Es lo mismo que le ocurre a Kribaa. Habla con su madre todos los días, pero le cuenta “solo lo bueno”. Para lo demás tiene a San Martín. Su mentoría ya ha terminado, “pero no importa”, señala rápidamente ella. La relación está “consolidada” y eso es importantísimo para Kribaa, que sonríe tímidamente mientras San Martín cuenta la ilusión que le hizo que él le enviara hace poco una foto con la nota del último examen que ha hecho. Han evolucionado mucho desde aquel primer encuentro en el que la principal barrera fue el idioma: “La primera vez que conocí a Laura no hablaba español, solo decía sí, sí”, recuerda Kribaa. “Tuvimos que aprender a comunicarnos con el castellano que él sabía y tirando del traductor, así que al inicio lo nuestro fue menos hablar y más hacer actividades”, añade San Martín.
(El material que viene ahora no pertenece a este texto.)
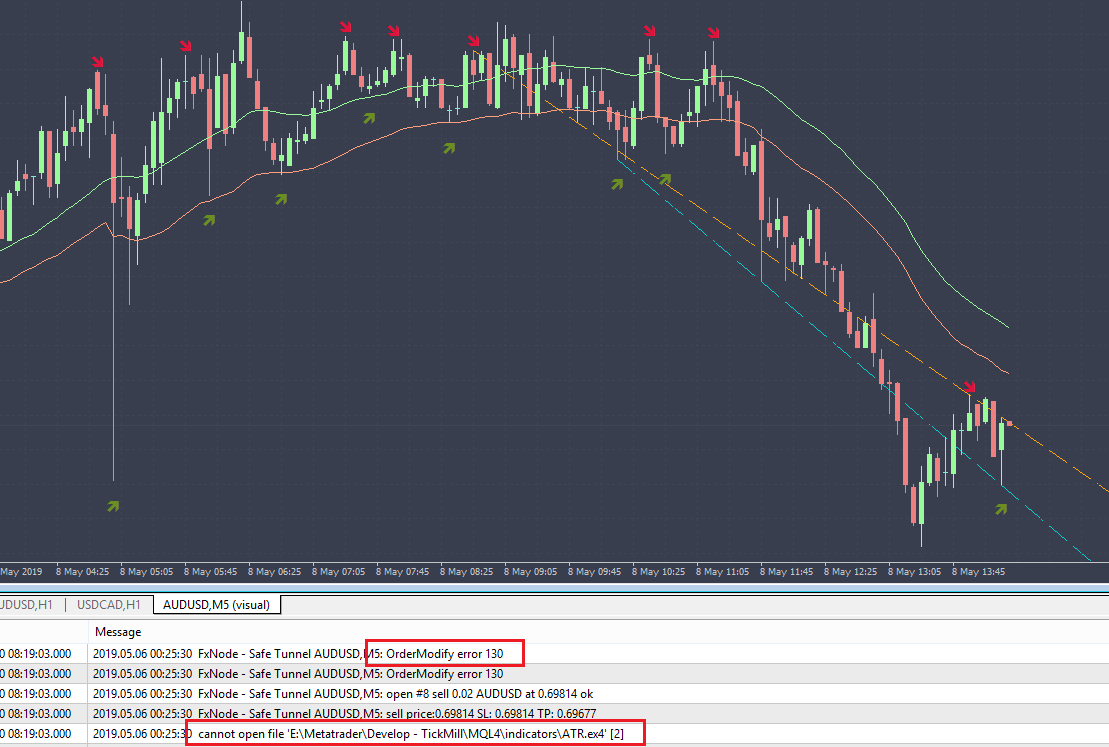Click the green arrow below the 07:45 candles
The width and height of the screenshot is (1109, 747).
449,148
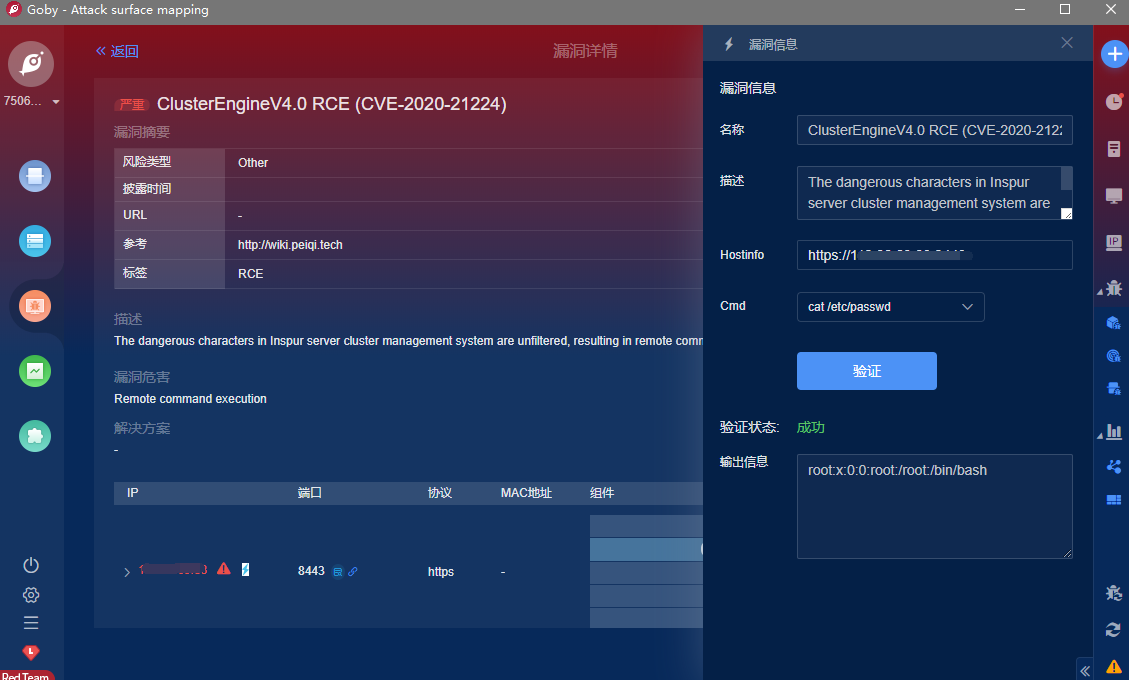Open the Cmd dropdown showing cat /etc/passwd

(x=890, y=307)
Desde ese primer encuentro hasta ahora han cambiado muchas cosas. Anaykh, por ejemplo, juega en un equipo de fútbol, va al gimnasio y a clases de teatro. También colabora con los comedores sociales, se chiva Nagore . “Hago voluntariado con Cruz Roja y con Apoyo Mutuo porque yo no tengo nada que hacer, así que mejor voy a ayudar a la gente que lo necesita”. Kribaa juega a fútbol sala en el equipo del Casco Viejo de Pamplona y eso le ha permitido “conocer gente buena” de su edad. Sonríe cuando confiesa que su equipo, en el que juega de defensa, “no gana”. No le importa, le sirve para “hablar y disfrutar”. San Martín también le ha ayudado, dice, a conocer Navarra: le ha llevado de excursión y le ha explicado “cosas de vascos”. Entre risas explica que han hablado de los momotxorros de Alsasua, unos personajes de Carnaval que son mitad humanos, mitad toros. Los bereberes marroquíes, cuenta, también se “disfrazan con pieles de animales”.
Establecer esta relación de acompañamiento entre dos personas de procedencias, culturas y edades distintas no siempre es sencillo. “A veces puedes correr el riesgo de madrear un poco”, plantea San Martín. No obstante, insiste Nagore , es algo “que se va trabajando día a día”. “Al principio puede dar un poco de miedo porque no sabes cómo vas a poder acompañar al chaval, pero es supergratificante y sacas mucho más de lo que das”. Es “una experiencia bidireccional”, recalca San Martín, y no solo para ellas, sino “para la sociedad”. “Es una oportunidad de que los conozcan, de que vean que son unos chicos estupendos”.